## Work to be completed
Look through the lines below; wherever the word "Output" appears, copy that line.

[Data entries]
-=-=-

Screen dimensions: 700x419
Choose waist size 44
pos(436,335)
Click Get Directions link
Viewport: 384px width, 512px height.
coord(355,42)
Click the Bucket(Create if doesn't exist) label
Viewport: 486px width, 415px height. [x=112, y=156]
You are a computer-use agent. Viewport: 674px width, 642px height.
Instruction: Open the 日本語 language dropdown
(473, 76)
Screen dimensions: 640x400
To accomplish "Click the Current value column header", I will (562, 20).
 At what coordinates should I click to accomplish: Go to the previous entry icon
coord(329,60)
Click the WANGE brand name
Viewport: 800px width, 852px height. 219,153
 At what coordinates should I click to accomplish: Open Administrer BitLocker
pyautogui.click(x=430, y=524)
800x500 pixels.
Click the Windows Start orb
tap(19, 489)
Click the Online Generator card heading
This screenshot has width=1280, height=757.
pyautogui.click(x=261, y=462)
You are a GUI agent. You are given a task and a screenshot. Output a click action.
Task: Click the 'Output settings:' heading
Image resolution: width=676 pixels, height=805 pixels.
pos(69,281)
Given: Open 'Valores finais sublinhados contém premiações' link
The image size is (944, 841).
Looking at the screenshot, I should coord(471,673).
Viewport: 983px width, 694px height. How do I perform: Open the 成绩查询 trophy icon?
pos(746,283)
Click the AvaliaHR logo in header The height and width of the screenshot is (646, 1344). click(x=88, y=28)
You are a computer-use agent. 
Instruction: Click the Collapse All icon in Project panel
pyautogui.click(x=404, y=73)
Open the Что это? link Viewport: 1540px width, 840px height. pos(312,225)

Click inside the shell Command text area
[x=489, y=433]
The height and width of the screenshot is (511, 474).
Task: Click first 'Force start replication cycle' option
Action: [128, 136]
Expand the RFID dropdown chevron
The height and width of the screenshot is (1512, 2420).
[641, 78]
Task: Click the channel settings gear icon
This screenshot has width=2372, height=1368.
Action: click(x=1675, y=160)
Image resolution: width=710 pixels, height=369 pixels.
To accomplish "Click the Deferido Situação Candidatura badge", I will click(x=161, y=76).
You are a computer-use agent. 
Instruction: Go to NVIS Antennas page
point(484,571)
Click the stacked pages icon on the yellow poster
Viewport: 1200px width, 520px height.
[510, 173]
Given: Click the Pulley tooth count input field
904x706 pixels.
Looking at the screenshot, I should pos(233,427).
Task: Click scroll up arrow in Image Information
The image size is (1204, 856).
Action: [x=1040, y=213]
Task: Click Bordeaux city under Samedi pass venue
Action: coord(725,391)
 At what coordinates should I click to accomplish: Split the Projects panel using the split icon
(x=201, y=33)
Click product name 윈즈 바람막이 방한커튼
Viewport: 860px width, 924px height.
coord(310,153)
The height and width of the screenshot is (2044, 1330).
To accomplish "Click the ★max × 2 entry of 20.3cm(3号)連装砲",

-=-=-

## Response box
You are a GUI agent. You are given a task and a screenshot. Output a click action.
Task: Click the 'Output settings:' heading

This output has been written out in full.